One key topic discussed at social media conferences is SEO, search and influence. At the recent BlogHer Pro conference in San Francisco, the lunchtime keynote subject was Growing Your Audience and Influence with Social + Search with speakers Duane Forrester of Bing, Elise Bauer of Simply Recipes and Elisa Camahort of BlogHer. While Elise Bauer explained that she focusses on good content rather than over analyzing if her posts are SEO friendly, she also revealed that over 80% of her traffic comes from search engines. Many conversations about the content on her SimplyRecipes.com site, including recipe questions, happen on social networks such as Facebook. Duane Forrester predicted that in the future, social will be the most important part of search.

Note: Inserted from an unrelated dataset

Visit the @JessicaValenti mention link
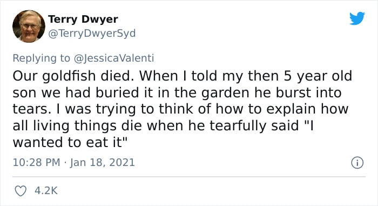Viewport: 378px width, 206px height. pyautogui.click(x=114, y=58)
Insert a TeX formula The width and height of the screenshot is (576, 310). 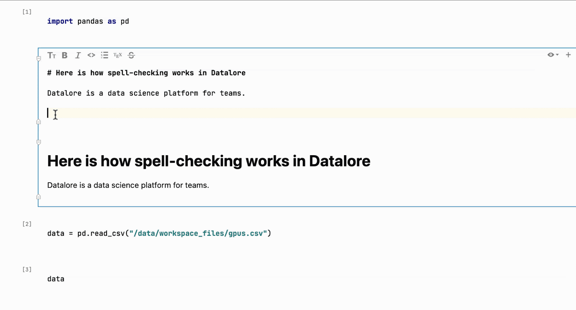click(x=118, y=55)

He also mentioned that each social network platform has value in sharing content and conversations, but you need to determine which platform provides the best value for your brand. Elisa Camahort added, “Twitter is good for brand awareness, Facebook is good for influence because it consists of your friends.” Everyone also discussed how Pinterest can generate lots of traffic because it is a visual platform that benefits posting content with pictures.
I have personally witnessed the power of social when it comes to sharing content. I use multiple social media platforms including Twitter to share my blogging content and when that content is “retweeted” it magnifies my reach. I also find more and more content on the web via the social streams of my friends. This confirms what Forrester said, that social is becoming the most important part of search on the web. Forrester also mentioned the new Bing Social Sidebar.
I also had the opportunity to talk with Kari Dilloo from Bing (who also presented on the BlogHer Pro panel “Growing Your Reputation: Working with PR and Media Professionals as Part of the New PR Food Chain“) about Bing Social. She explained that Bing Social Search has the advantage of pulling information from across social networks (including Facebook, Twitter, LinkedIn, Klout and Quora) when doing a search. Dilloo explained that Bing is looking at reinventing search and seeing where search is going to make it easy for people to find info they are looking for.
When doing a search on Bing, the left hand side is the web search. In the middle is a snapshot view that includes visual maps, pictures and even links to sites such as Wikipedia. The far right hand side displays a social search column with results from friends and other social networks that recently discussed the topic being queried. For example, a search for a Mexican restaurant will result in a listing on the left hand side bar of local restaurants with links to menus and phone numbers. These businesses will also be identified on the map in the middle column. The far right hand side bar displays a list of restaurants being discussed by those in the searcher’s various social networks. This allows a true social experience when performing a search on Bing, including who blogged or tweeted about the topic. The cross platform result provides new opportunities for those creating social media content on particular subjects to have their content discovered in searches by others interested in the same topic.
When I searched on Bing for “gadget gifts”, I saw that my friend Jennifer Comet Wagner shared a post from her blog titled “Tech Gadget Gifts for Teens and Tweens“. Because I trust her opinion, I was more influenced by her post then by the general web search posts. I review technology so my kids are used to seeing all the gadgets I have tested. For their holiday gifts, I needed a fresh perspective. On Jennifer’s post that I found from Bing, I discovered two fun tween/teen gift items I had not heard of and were perfect for my son: an ePillow for when he reads eBooks on his tablet and OWI Robotic Arm Edge for some Robotics fun. As a blogger, I realize now more then ever that social is an important part of how my posts will be found.
But more then that, as Kari Dilloo shared in the “How to Build Your Reputation” panel, research is very important part of building the right reputation. She explained “My advice is to do your research and make every conversation count. Whether it’s small talk at conferences or over twitter, etc, seek out the people and/or companies you admire and be armed with ideas that could spark a mutual brainstorm.” Social search can also benefit this type of research not only to find what is on the web, but also what your friends and social networks have to say on the topic.
Are you more influenced by what your friends share on social networks or from search engine results?
Disclosure: This is a sponsored post. All of my words are my own.